ACTION ITEM: What you return must match the records exactly.

(Extracted records)

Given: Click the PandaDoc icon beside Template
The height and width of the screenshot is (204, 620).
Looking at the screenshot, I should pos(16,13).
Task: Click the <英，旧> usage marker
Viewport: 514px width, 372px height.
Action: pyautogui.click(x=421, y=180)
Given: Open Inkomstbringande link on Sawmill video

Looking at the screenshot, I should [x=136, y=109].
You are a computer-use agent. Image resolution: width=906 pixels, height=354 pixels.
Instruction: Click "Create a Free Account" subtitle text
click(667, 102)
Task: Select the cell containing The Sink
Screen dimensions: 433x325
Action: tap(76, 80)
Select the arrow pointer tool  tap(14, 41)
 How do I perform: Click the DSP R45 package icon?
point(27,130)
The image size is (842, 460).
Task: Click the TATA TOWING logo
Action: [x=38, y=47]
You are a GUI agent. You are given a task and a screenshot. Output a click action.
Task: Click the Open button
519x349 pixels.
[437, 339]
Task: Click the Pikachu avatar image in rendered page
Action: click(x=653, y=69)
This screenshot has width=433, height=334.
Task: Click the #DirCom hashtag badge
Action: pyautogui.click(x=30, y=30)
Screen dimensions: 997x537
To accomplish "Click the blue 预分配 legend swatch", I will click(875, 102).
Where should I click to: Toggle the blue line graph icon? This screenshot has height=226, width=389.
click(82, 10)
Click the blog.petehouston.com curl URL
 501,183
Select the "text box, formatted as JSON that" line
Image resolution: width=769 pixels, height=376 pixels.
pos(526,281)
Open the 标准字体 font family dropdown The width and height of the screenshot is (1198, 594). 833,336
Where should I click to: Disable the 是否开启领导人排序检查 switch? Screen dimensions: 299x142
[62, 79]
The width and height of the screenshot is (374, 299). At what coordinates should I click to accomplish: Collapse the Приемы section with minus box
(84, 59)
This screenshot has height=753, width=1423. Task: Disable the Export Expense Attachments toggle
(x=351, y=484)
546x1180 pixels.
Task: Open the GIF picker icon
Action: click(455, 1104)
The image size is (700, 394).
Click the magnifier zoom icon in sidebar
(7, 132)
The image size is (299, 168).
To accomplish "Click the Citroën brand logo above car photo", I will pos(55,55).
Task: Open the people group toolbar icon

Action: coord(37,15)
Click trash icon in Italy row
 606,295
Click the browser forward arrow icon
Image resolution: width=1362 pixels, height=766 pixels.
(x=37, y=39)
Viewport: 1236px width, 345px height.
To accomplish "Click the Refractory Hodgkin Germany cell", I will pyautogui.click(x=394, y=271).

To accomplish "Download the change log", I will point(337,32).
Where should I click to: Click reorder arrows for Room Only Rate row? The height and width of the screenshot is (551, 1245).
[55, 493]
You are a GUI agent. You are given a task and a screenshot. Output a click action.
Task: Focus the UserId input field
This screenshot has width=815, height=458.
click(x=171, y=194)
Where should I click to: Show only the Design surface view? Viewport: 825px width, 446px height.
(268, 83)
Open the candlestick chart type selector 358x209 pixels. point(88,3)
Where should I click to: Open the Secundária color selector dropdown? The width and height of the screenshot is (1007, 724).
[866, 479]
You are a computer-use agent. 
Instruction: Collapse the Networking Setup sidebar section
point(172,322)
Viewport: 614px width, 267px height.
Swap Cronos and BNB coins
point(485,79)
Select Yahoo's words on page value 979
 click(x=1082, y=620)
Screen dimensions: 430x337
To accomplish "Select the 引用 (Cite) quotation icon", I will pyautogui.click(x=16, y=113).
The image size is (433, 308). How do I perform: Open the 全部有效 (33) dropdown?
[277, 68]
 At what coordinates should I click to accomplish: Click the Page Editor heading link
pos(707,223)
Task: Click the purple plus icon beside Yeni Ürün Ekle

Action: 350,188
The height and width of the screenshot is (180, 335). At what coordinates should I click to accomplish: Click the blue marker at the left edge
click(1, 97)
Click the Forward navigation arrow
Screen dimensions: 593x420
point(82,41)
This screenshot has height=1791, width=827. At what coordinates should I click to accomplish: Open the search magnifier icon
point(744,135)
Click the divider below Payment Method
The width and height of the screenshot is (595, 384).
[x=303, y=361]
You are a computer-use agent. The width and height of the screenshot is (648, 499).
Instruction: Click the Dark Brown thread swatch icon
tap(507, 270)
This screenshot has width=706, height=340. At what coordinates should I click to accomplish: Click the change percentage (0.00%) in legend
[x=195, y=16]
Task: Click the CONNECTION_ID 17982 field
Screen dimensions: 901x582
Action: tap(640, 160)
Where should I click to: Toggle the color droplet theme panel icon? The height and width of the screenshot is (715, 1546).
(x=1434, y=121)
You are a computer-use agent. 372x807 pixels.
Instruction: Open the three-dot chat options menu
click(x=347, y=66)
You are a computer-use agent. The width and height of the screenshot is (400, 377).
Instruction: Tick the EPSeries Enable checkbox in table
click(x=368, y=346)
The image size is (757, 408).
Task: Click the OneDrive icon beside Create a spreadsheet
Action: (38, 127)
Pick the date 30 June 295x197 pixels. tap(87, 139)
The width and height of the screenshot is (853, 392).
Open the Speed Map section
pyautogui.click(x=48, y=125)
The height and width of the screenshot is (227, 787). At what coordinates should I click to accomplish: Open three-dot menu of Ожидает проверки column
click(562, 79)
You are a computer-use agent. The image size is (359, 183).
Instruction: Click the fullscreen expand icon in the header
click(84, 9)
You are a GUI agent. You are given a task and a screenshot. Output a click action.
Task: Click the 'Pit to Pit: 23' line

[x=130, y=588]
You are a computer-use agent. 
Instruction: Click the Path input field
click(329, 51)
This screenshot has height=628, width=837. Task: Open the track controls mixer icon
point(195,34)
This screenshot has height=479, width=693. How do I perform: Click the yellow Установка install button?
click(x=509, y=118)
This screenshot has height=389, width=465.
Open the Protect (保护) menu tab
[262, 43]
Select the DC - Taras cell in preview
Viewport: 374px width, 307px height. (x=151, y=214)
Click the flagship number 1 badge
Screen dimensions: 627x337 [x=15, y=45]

YOUR SOLUTION:
Given: Click the PandaDoc icon beside Template
The height and width of the screenshot is (204, 620).
Looking at the screenshot, I should pos(16,13).
Task: Click the <英，旧> usage marker
Viewport: 514px width, 372px height.
Action: pyautogui.click(x=421, y=180)
Given: Open Inkomstbringande link on Sawmill video

Looking at the screenshot, I should [x=136, y=109].
You are a computer-use agent. Image resolution: width=906 pixels, height=354 pixels.
Instruction: Click "Create a Free Account" subtitle text
click(667, 102)
Task: Select the cell containing The Sink
Screen dimensions: 433x325
Action: tap(76, 80)
Select the arrow pointer tool  tap(14, 41)
 How do I perform: Click the DSP R45 package icon?
point(27,130)
The image size is (842, 460).
Task: Click the TATA TOWING logo
Action: [x=38, y=47]
You are a GUI agent. You are given a task and a screenshot. Output a click action.
Task: Click the Open button
519x349 pixels.
[437, 339]
Task: Click the Pikachu avatar image in rendered page
Action: click(x=653, y=69)
This screenshot has width=433, height=334.
Task: Click the #DirCom hashtag badge
Action: pyautogui.click(x=30, y=30)
Screen dimensions: 997x537
To accomplish "Click the blue 预分配 legend swatch", I will click(875, 102).
Where should I click to: Toggle the blue line graph icon? This screenshot has height=226, width=389.
click(82, 10)
Click the blog.petehouston.com curl URL
 501,183
Select the "text box, formatted as JSON that" line
Image resolution: width=769 pixels, height=376 pixels.
pos(526,281)
Open the 标准字体 font family dropdown The width and height of the screenshot is (1198, 594). 833,336
Where should I click to: Disable the 是否开启领导人排序检查 switch? Screen dimensions: 299x142
[62, 79]
The width and height of the screenshot is (374, 299). At what coordinates should I click to accomplish: Collapse the Приемы section with minus box
(84, 59)
This screenshot has height=753, width=1423. Task: Disable the Export Expense Attachments toggle
(x=351, y=484)
546x1180 pixels.
Task: Open the GIF picker icon
Action: click(455, 1104)
The image size is (700, 394).
Click the magnifier zoom icon in sidebar
(7, 132)
The image size is (299, 168).
To accomplish "Click the Citroën brand logo above car photo", I will pos(55,55).
Task: Open the people group toolbar icon

Action: coord(37,15)
Click trash icon in Italy row
 606,295
Click the browser forward arrow icon
Image resolution: width=1362 pixels, height=766 pixels.
(x=37, y=39)
Viewport: 1236px width, 345px height.
To accomplish "Click the Refractory Hodgkin Germany cell", I will pyautogui.click(x=394, y=271).

To accomplish "Download the change log", I will point(337,32).
Where should I click to: Click reorder arrows for Room Only Rate row? The height and width of the screenshot is (551, 1245).
[55, 493]
You are a GUI agent. You are given a task and a screenshot. Output a click action.
Task: Focus the UserId input field
This screenshot has width=815, height=458.
click(x=171, y=194)
Where should I click to: Show only the Design surface view? Viewport: 825px width, 446px height.
(268, 83)
Open the candlestick chart type selector 358x209 pixels. point(88,3)
Where should I click to: Open the Secundária color selector dropdown? The width and height of the screenshot is (1007, 724).
[866, 479]
You are a computer-use agent. 
Instruction: Collapse the Networking Setup sidebar section
point(172,322)
Viewport: 614px width, 267px height.
Swap Cronos and BNB coins
point(485,79)
Select Yahoo's words on page value 979
 click(x=1082, y=620)
Screen dimensions: 430x337
To accomplish "Select the 引用 (Cite) quotation icon", I will pyautogui.click(x=16, y=113).
The image size is (433, 308). How do I perform: Open the 全部有效 (33) dropdown?
[277, 68]
 At what coordinates should I click to accomplish: Click the Page Editor heading link
pos(707,223)
Task: Click the purple plus icon beside Yeni Ürün Ekle

Action: 350,188
The height and width of the screenshot is (180, 335). At what coordinates should I click to accomplish: Click the blue marker at the left edge
click(1, 97)
Click the Forward navigation arrow
Screen dimensions: 593x420
point(82,41)
This screenshot has height=1791, width=827. At what coordinates should I click to accomplish: Open the search magnifier icon
point(744,135)
Click the divider below Payment Method
The width and height of the screenshot is (595, 384).
[x=303, y=361]
You are a computer-use agent. The width and height of the screenshot is (648, 499).
Instruction: Click the Dark Brown thread swatch icon
tap(507, 270)
This screenshot has width=706, height=340. At what coordinates should I click to accomplish: Click the change percentage (0.00%) in legend
[x=195, y=16]
Task: Click the CONNECTION_ID 17982 field
Screen dimensions: 901x582
Action: tap(640, 160)
Where should I click to: Toggle the color droplet theme panel icon? The height and width of the screenshot is (715, 1546).
(x=1434, y=121)
You are a computer-use agent. 372x807 pixels.
Instruction: Open the three-dot chat options menu
click(x=347, y=66)
You are a computer-use agent. The width and height of the screenshot is (400, 377).
Instruction: Tick the EPSeries Enable checkbox in table
click(x=368, y=346)
The image size is (757, 408).
Task: Click the OneDrive icon beside Create a spreadsheet
Action: (38, 127)
Pick the date 30 June 295x197 pixels. tap(87, 139)
The width and height of the screenshot is (853, 392).
Open the Speed Map section
pyautogui.click(x=48, y=125)
The height and width of the screenshot is (227, 787). At what coordinates should I click to accomplish: Open three-dot menu of Ожидает проверки column
click(562, 79)
You are a computer-use agent. The image size is (359, 183).
Instruction: Click the fullscreen expand icon in the header
click(84, 9)
You are a GUI agent. You are given a task and a screenshot. Output a click action.
Task: Click the 'Pit to Pit: 23' line

[x=130, y=588]
You are a computer-use agent. 
Instruction: Click the Path input field
click(329, 51)
This screenshot has height=628, width=837. Task: Open the track controls mixer icon
point(195,34)
This screenshot has height=479, width=693. How do I perform: Click the yellow Установка install button?
click(x=509, y=118)
This screenshot has height=389, width=465.
Open the Protect (保护) menu tab
[262, 43]
Select the DC - Taras cell in preview
Viewport: 374px width, 307px height. (x=151, y=214)
Click the flagship number 1 badge
Screen dimensions: 627x337 [x=15, y=45]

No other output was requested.